--- LISTED RECORDS ---

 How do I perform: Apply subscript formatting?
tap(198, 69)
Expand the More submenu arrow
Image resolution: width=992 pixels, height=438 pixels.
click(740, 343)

---

Please pull out every line from the items above that contains the word "perform". Case counts.

REPLY
 How do I perform: Apply subscript formatting?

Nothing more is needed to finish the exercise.